▶ _Texte à lire_
**********

Invité à réagir, le ministre de la Santé, Christian Dubé, a dit lundi qu’il n’avait pas encore lu le rapport et qu’il préférait donc attendre avant de le commenter dans le détail. Il a toutefois indiqué que le gouvernement était dans l’ensemble « à l’aise » avec les recommandations de la coroner Kamel.
LES 23 RECOMMANDATIONS DU RAPPORT DE LA CORONER KAMEL selon Le Devoir (mardi, 17 mai, 2022, Pg A-3)
Que le gouvernement du Québec :
- revoie le rôle du directeur national de santé publique afin que ses fonctions soient exercées en toute indépendance et sans contrainte politique;
- évalue la possibilité de mettre en place un service civique volontaire d’urgence qui serait chapeauté par le ministère de la Sécurité publique, tout comme cela se voit parfois en cas de catastrophe naturelle;
- revoie rapidement l’offre de service de nos aînés, en convertissant tous les CHSLD privés en CHSLD privés conventionnés;
- augmente l’offre de service pour le maintien à domicile de nos aînés;
- s’assure d’une politique inclusive en temps de crise pour permettre qu’au moins deux proches aidants puissent visiter la personne hébergée de façon sécuritaire;
- implante des ratios sécuritaires professionnels en soins/résidents dans les CHSLD;
- rehausse, lorsque requis, le nombre de gestionnaires en CHSLD pour s’assurer de couvrir tous les quarts de travail (pouvoirs délégués de soir et de nuit);
- prévoie des discussions avec les instances syndicales afin de revoir ou d’ajouter, le cas échéant, des clauses de convention collective permettant une disponibilité et un délestage accrus du personnel lors d’une urgence sanitaire;
- planifie les nouvelles infrastructures ou les rénovations des milieux d’hébergement en s’assurant que les milieux puissent répondre aux exigences requises en matière de soins de santé notamment en temps de crise sanitaire;
- s’assure que les milieux d’hébergement puissent offrir des chambres individuelles aux résidents.

**********

▶ _Données disponibles_
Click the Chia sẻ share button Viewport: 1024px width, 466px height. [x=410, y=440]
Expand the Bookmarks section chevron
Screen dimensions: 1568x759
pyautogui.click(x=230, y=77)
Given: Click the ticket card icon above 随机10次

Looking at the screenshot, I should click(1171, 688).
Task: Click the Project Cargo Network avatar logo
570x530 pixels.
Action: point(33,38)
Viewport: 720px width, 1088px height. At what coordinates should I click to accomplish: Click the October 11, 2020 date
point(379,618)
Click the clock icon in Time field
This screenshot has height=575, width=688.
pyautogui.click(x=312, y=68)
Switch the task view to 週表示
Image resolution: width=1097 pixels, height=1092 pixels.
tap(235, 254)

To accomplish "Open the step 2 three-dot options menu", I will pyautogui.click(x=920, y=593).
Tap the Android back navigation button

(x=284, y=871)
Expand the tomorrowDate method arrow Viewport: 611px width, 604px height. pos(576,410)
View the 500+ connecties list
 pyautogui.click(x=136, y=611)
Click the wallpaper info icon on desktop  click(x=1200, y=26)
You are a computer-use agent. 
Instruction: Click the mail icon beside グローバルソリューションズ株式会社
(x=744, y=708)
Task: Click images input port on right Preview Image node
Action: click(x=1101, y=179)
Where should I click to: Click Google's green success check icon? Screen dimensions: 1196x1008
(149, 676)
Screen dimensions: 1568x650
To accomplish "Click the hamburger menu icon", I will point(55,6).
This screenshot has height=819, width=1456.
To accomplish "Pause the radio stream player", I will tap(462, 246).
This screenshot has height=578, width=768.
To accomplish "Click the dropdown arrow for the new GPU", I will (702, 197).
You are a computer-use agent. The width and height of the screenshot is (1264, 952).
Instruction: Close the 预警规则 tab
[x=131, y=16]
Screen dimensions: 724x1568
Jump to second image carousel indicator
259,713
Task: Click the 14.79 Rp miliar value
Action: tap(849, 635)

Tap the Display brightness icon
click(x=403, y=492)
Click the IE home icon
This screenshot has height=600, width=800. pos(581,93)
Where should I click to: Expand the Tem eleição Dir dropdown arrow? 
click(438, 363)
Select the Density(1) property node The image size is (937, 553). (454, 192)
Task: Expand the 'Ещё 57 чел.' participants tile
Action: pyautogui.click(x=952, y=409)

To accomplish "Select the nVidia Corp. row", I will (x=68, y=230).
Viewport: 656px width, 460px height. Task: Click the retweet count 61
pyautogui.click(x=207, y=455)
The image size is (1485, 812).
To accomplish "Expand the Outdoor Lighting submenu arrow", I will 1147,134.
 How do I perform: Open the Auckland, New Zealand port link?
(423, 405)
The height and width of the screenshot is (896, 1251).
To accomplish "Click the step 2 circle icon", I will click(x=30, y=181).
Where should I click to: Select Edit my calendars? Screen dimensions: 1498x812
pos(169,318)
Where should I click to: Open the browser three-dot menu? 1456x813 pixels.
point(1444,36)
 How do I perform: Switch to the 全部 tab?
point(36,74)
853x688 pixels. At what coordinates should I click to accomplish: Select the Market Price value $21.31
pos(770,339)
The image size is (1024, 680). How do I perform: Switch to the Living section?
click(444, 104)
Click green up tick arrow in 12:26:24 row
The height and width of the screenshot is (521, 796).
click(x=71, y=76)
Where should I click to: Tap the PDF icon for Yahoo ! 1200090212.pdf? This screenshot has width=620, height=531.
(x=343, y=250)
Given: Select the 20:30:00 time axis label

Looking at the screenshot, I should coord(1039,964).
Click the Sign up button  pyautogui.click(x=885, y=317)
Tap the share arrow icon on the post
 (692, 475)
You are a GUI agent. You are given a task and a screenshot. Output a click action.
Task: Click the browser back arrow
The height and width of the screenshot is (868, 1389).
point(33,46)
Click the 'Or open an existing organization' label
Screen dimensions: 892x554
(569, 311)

**********

▶ _But de l'exercice_
Dans le texte sur le rapport de la coroner Kamel, recopiez sans rien changer tout ce qui va de « Invité à réagir, le » jusqu'à « 2022, Pg A-3) ».

▶ _Résultat_
Invité à réagir, le ministre de la Santé, Christian Dubé, a dit lundi qu’il n’avait pas encore lu le rapport et qu’il préférait donc attendre avant de le commenter dans le détail. Il a toutefois indiqué que le gouvernement était dans l’ensemble « à l’aise » avec les recommandations de la coroner Kamel.
LES 23 RECOMMANDATIONS DU RAPPORT DE LA CORONER KAMEL selon Le Devoir (mardi, 17 mai, 2022, Pg A-3)